Delia giggled. "He didn't want his real name used."
"What did he look like?"
"Tall and thin. He wore glasses. If he hadn't been with Moose, I'd have thought he was an accountant."
"Since he was with Moose, what did you think?"
The blonde propped her chin on her hand. "Come on, now. If you're looking for Moose, you know the kind of business associates he has."
"Mr. Smith was an Organization Man. An important one," Janice said. She sat down on the bed near the blonde. They would have made a great pair of bookends.
Unlike some of the people I'd questioned about Moose, they were willing to help me, but I found out they had no further information of value. I thanked them and they invited me to come back sometime.
"Ask for me or for Delia," said Janice. "We like to work as a team."
Thirty minutes after I left Portland, the Lincoln roared up behind me on the open road. The driver swung into the passing lane and sped up alongside my Ford.
I saw a face and then a shotgun barrel. I spun the steering wheel and slammed the Ford into the heavier car and ducked at the same time.

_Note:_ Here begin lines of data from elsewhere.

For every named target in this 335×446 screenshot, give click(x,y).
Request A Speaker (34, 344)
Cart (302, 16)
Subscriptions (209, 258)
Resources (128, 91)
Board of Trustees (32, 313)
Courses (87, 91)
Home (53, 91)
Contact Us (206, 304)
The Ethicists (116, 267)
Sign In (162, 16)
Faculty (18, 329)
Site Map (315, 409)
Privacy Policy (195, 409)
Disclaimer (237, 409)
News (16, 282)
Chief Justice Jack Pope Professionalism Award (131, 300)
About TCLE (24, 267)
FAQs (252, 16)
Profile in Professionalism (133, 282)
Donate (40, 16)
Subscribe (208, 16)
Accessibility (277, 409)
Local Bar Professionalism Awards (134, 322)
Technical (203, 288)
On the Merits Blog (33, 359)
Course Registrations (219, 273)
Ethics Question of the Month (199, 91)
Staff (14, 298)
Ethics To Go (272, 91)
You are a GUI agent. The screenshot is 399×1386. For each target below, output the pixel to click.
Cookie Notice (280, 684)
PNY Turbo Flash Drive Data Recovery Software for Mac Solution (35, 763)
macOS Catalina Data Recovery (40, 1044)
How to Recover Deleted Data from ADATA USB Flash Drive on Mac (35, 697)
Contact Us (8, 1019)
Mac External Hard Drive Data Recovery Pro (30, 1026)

The shotgun blast ripped through the window, but it missed me.
The Lincoln was too bulky to be thrown into a skid by my light car. Its driver held it in the road and yanked his own wheel. Fender ground against fender and then the Ford left the pavement, skidded on the shoulder, and plunged into a picnic area just off the highway.
I used the brake as much as I dared and jerked the gear into second as the car's rear end whipped around and struck a litter barrel. I gritted my teeth, fighting to control the skid. The car spun again and hit a wooden picnic table, then flipped over on its side.
I must have been living right. I pushed open the door and climbed out unhurt.
The Lincoln had kept going. I saw it dart out of sight over a hill. There had been two people in the front seat, the driver and the gunman. The face I'd glimpsed just before the shotgun bucked was one I'd never seen clearly before today, but I knew that it belonged to Moose. He had been grinning as he pulled the trigger.
The Ford was a casualty. I had to leave it in a garage. I rented another car and set out for Reno, stopping along the way only to eat and place a call to Hawk.
"I'm getting close to Moose. He can feel me breathing on his neck and he doesn't like it. He tried to kill me today."
"Nick, be careful."
"I won't be checking in with you so often from now on. I've got a feeling I'm going to be very busy."
"Do you want the information we gathered on Jake Hoyle?"
"No," I said. "He s dead."
I had no trouble finding Eve in Reno. The dingy trailer camp was on the outskirts of town. There were three girls and a madam, each with her own trailer. Eve was entertaining a client and I had to wait with the madam, trading small talk of mutual disinterest. The office was hot and stuffy and the madam was an old woman trying to pretend otherwise. Her blonde wig didn't fit and her red nails were ragged.
When I worked the conversation around to Moose, her remarks became more animated. She remembered the big goon; she couldn't recommend him as a customer Or as a decent human being. He had beaten up one of her girls because he liked a little violence mixed with his sex. The madam was broadminded, but she couldn't condone that kind of behavior.